We may like our smart home devices, especially the ever-evolving and perennially useful smart speaker, but we still don’t quite trust them yet. That is the finding of a widespread new survey by the consumer research firm MusicWatch, which released a survey detailing the privacy concerns that many consumers still harbor about their Google Homes, Amazon Echos and the particularly challenged Apple HomePod.
Nearly half of the 5,000 U.S. consumers aged 13 and older who were surveyed by MusicWatch, 48 percent specifically, said they were concerned about privacy issues associated with their smart speakers, especially when using on-demand services like streaming music.
That lack of trust could potentially present a challenge to widespread adoption of music streaming services, despite the fact that the survey indicates more than half (55 percent) of respondents are using their smart speakers to listen to streaming music services more often, while two-thirds are listening to more online radio such as Britain’s popular Absolute Radio and America’s gold standard, National Public Radio.
On the flip side, the survey shows that smart speakers have the potential to bring people together in new and unexpected ways. Russ Crupnick, the managing partner at MusicWatch, said the firm’s focus groups show that families are gathering to listen to music at home, which hasn’t been a trend in some time.
In another useful data point for streaming services, MusicWatch found that 90 percent of music streamers have listened to or created a playlist. Paid subscribers to services like iHeartRadio or Spotify were most active with 80 percent listening daily and 50 percent listening to a playlist every time they stream music. Among those who listened to a service’s playlist, 90 percent have created their own personal playlist in the past 90 days.
However, MusicWatch also found that content trumps the creator. Unlike popular DJs who have a personal following, 85 percent of streaming music listeners don’t care who creates a playlist as long as their jams are good.
“Playlisting has become the fabric of the music streaming experience,” Crupnick said. “The ability to listen to and create playlists has become as important a feature as the catalog of music itself.”
While the use of streaming services and playlists remains very popular, nearly 80 percent of music streamers also listen to old-school style on AM/FM radio. “Ease and convenience” and “discovery,” both hallmarks of traditional terrestrial radio, were cited by many as reasons to use playlists when they stream music.
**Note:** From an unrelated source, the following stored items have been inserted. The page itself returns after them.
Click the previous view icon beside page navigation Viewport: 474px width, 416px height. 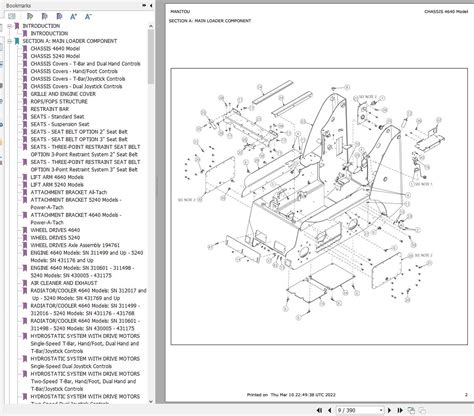point(412,410)
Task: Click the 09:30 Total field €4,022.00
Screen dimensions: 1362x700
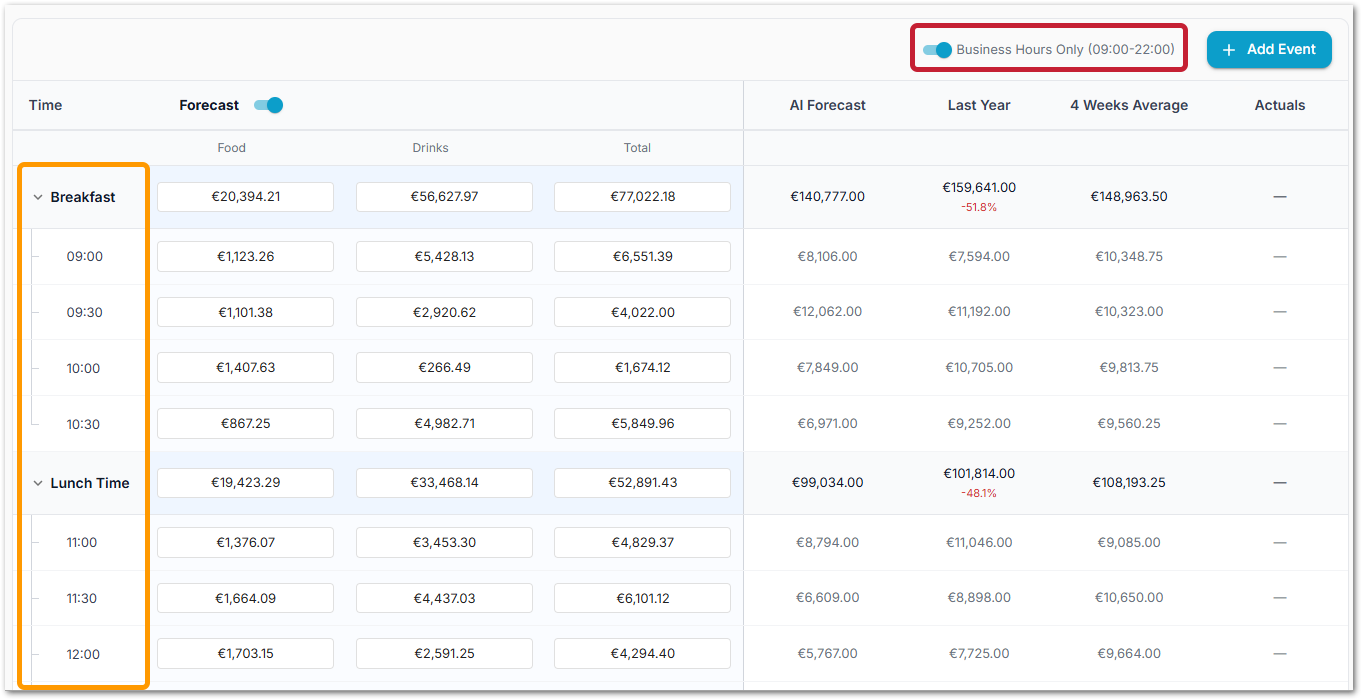Action: click(642, 312)
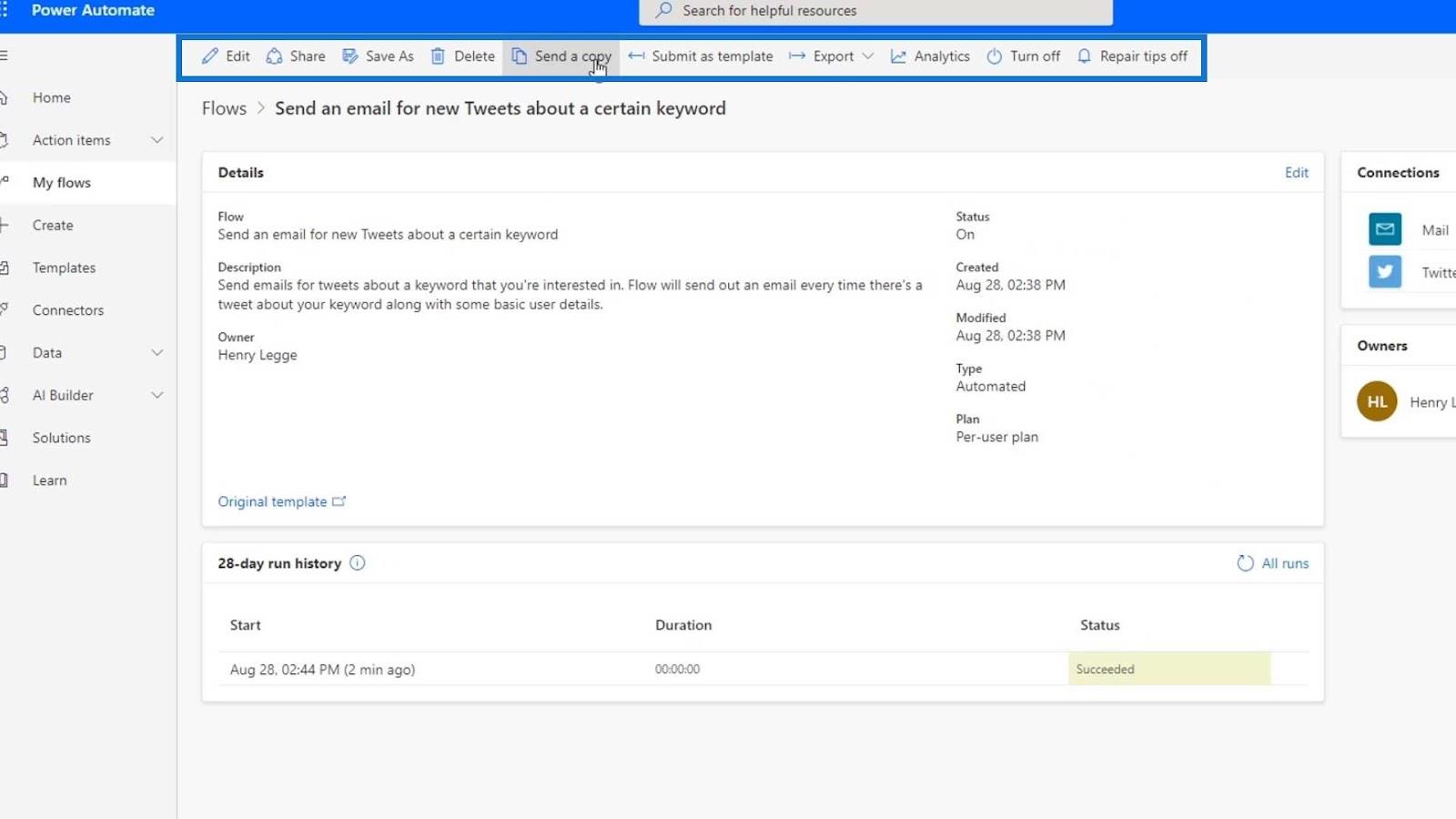Go to Connectors in sidebar
This screenshot has height=819, width=1456.
68,310
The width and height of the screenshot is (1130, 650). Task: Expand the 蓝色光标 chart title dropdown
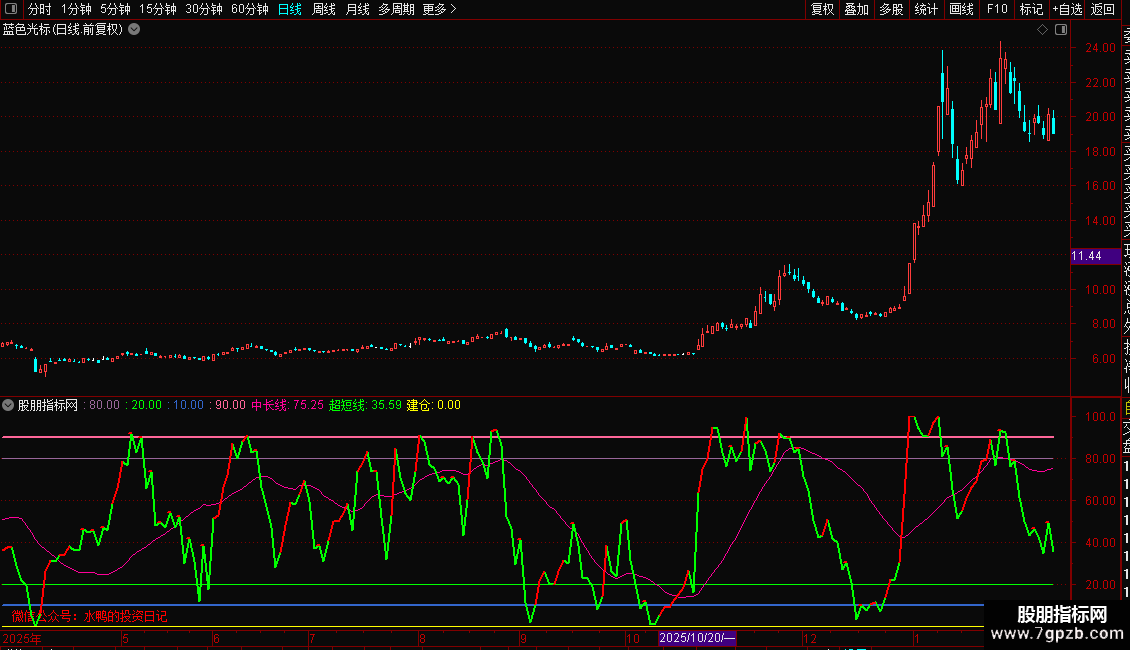[134, 29]
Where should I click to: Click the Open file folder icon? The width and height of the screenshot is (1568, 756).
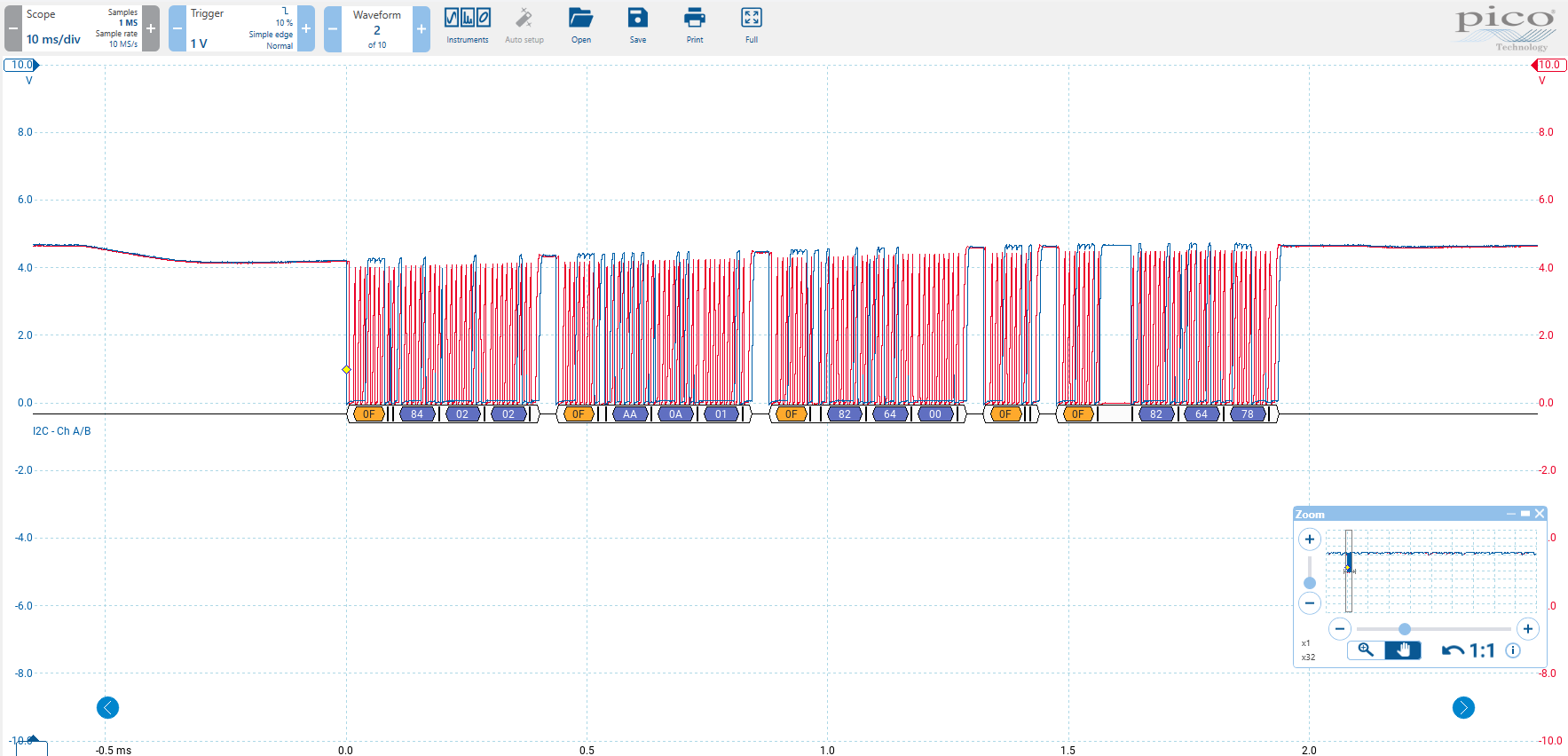(x=580, y=26)
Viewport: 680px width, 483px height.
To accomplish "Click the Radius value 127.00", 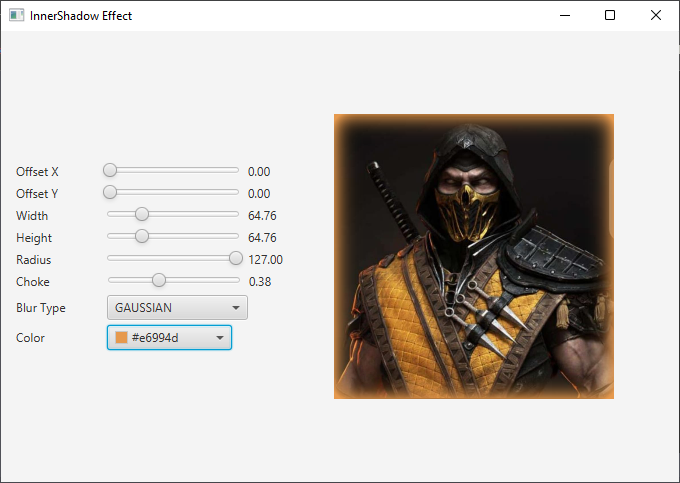I will point(265,260).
Regardless of how you listen to music, MusicWatch’s results show that Americans are still getting their groove on.
“We set out to understand what’s really important to listeners, and it’s the essence of the song and the artist that wins, in the end,” Crupnick said. “There’s debate about human versus machine curation, about celebrity personalization, and about music sharing on social platforms, but ultimately listeners are really most concerned about whether a playlist provides song that they like and offers a touch of music discovery, too.”